During the loan tenor you will be able to follow the progress of your investment through your Dashboard. Below we will explain how this impact data is being reported to Trine and later presented to you.
Impact reporting for Solar Home Systems
As part of our agreement with our borrowers, Trine has access to data which shows the installation rate of solar systems. When a loan is given to a borrower, they will mark the systems that are Trine financed and this information is used for impact reporting.
Impact will only be reported if Trine can see the solar system is shown to be installed, working and Trine has financed it. We will take the number of systems and use the industry standard calculation to measure the impact in terms of the number of people with access to electricity and the amount of CO2e that is being avoided.

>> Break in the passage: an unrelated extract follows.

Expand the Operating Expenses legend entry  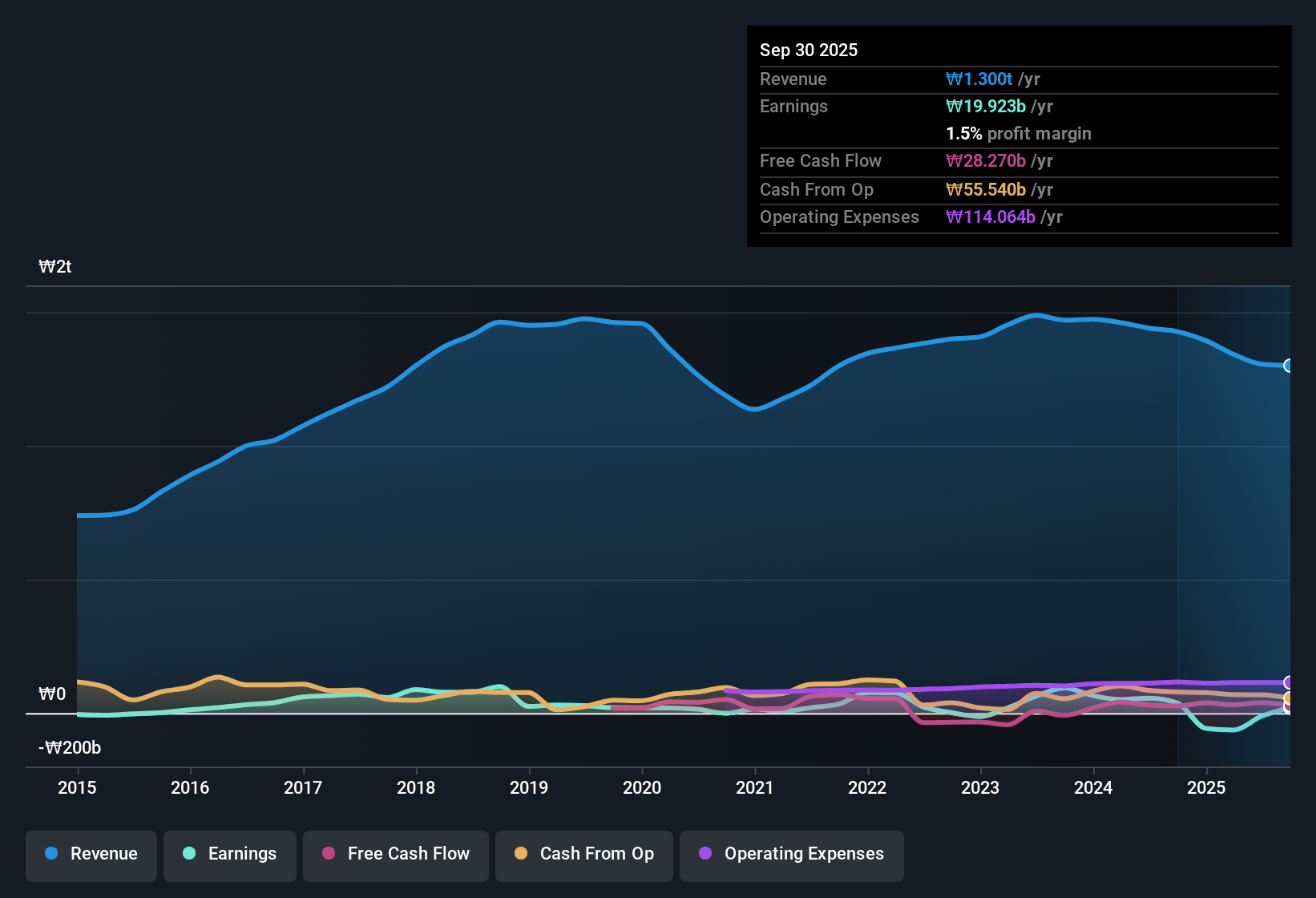(x=791, y=855)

Impact reporting for Commercial and Industrial solar
Trine requires the same level of reporting from our Commercial and Industrial Solar borrowers, however their business model often means that the feedback can be a lot slower.
Installations are typically more extensive and have higher capacity. This means that before any impact data can be reported components need to be purchased and the site needs to be built. Once the site is running the borrower will send Trine the data for that site, which we need to verify manually. This means that the time between investing and being able to measure the impact can be quite long, potentially affecting our ability to provide investors with regular updates.

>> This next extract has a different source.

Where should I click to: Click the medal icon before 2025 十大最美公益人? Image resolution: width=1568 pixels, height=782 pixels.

Differences on the loan offer page
The impact numbers that are shown on the loan offer page are impact estimates, created using information from the borrower and the industry standard methods to estimate future impact. This is explained more in this article.
The impact data you receive in your Dashboard and later updates about the loan are based on data from the borrowers, which will most likely differ from the initial estimation.
Differences between borrowers
Impact reporting can differ between borrowers as some of them manufacture their own systems, purchase completely new systems or assign recently installed systems, depending on their business model and capacity. As previously mentioned there is also a big difference between a SHS borrower and a C&I borrower, due to the scale of the solar systems.
Due to the factors mentioned above the lead time for receiving impact data from solar home systems can range from days to 6 months, with an average lead time of 2 months. For commercial and industrial solar it can take at least a year.